The NSA has a new interim cybersecurity director
Dave Luber is serving as the National Security Agency’s cybersecurity director in an interim manner as the agency transitions in new leadership in the Biden administration, CyberScoop has learned.
The Biden administration this month tapped the most recent director, Anne Neuberger, to join the White House National Security Council. And while the NSA Cybersecurity Directorate recently selected Rob Joyce, the NSA’s top intelligence liaison in the U.K., to take on the role as NSA cybersecurity director, he has not yet taken up the reins.

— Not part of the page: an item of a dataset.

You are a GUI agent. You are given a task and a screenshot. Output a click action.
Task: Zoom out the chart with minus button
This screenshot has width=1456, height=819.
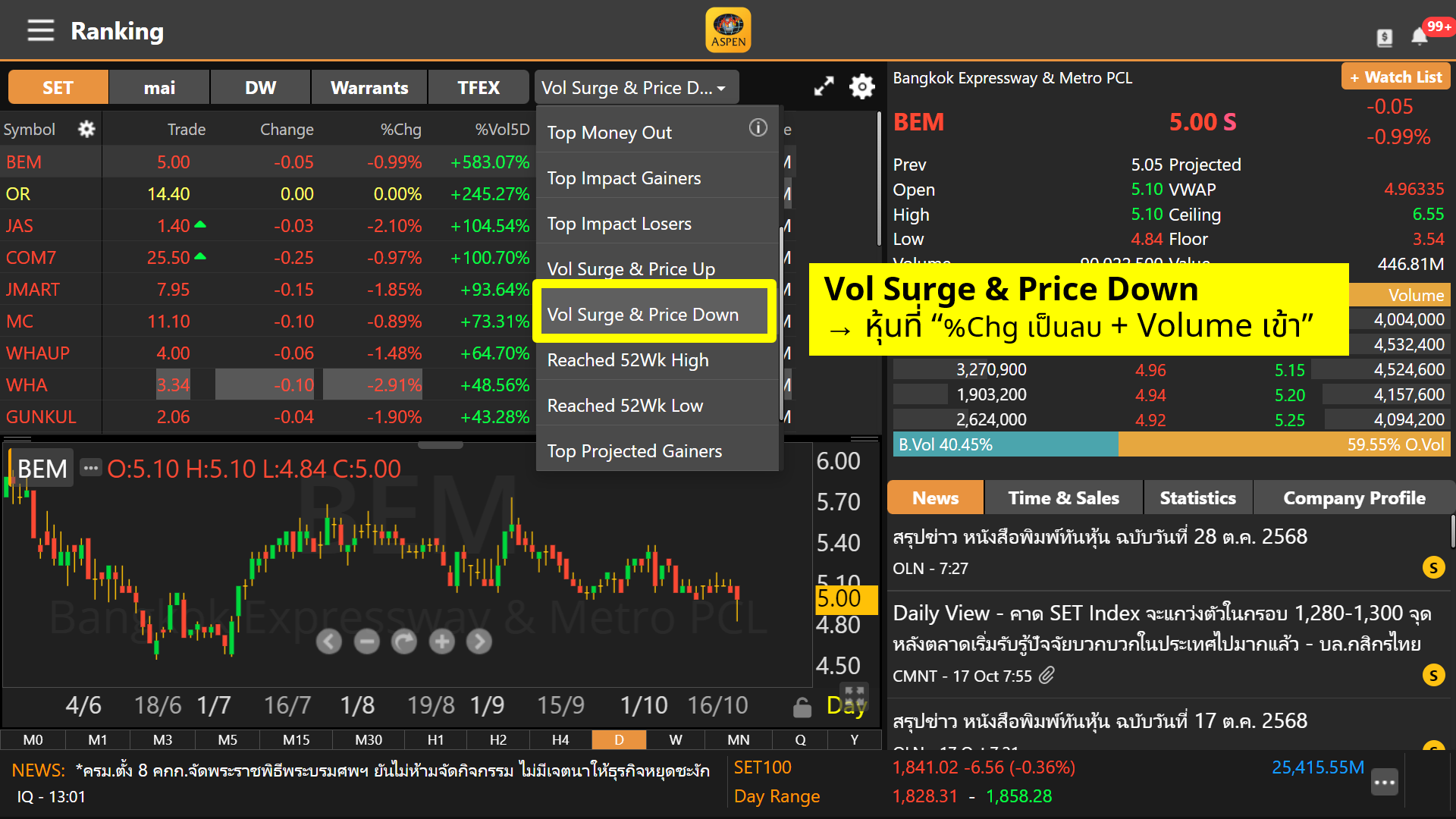[x=366, y=642]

Luber, a longtime NSA and Cyber Command employee, previously served as the executive director of Cyber Command, the Department of Defense’s offensive and defensive cyber-operations arm. In that role, as the third-in-command and highest-ranking civilian post at Cyber Command, Luber led approximately 12,000 personnel, including those who work to defend Pentagon networks from intruders and those who run military cyber-operations in support of the U.S. military’s combatant commands.
Luber will temporarily lead an NSA directorate that is more focused on defensive missions, and is responsible for preventing and eradicating intruders, according to the NSA. It’s a role that has taken on new importance in recent weeks as the federal government and the private sector alike continue to uncover details about the massive SolarWinds breach.
The fact that the private sector first uncovered the details of the suspected Russian espionage operation has raised questions about who knew what, and when, within the intelligence community.
The Biden administration’s NSC, where Neuberger is now serving as deputy national security adviser for cyber and emerging technology, will no doubt be working on assessing the fallout from SolarWinds for the foreseeable future. In his first week in office, President Joe Biden ordered U.S. intelligence agencies to review the espionage campaign to get a fuller picture of the damages and weaknesses in U.S. cyberdefenses.
Biden warned Russian President Vladimir Putin in a phone call earlier this week that the U.S. reserves the right to respond to the SolarWinds campaign.
An NSA spokesperson told CyberScoop Luber will be serving in the interim role at the Cybersecurity Directorate until Joyce officially takes the role. Joyce is expected to start serving as Cybersecurity Director March 30, according to a spokesperson.
Joyce, the NSA’s special U.S. liaison officer at the U.S. Embassy in London, previously served as senior advisor for cybersecurity strategy to the NSA director. He has also served in leadership roles in the NSA’s Tailored Access Operations and Information Assurance Directorate outfits, both of were reorganized into other directorates in an NSA-wide reorganization in 2016.
Update, 1/29/2021, 11:01am ET: This article has been updated to include the date Rob Joyce is expected to start the role.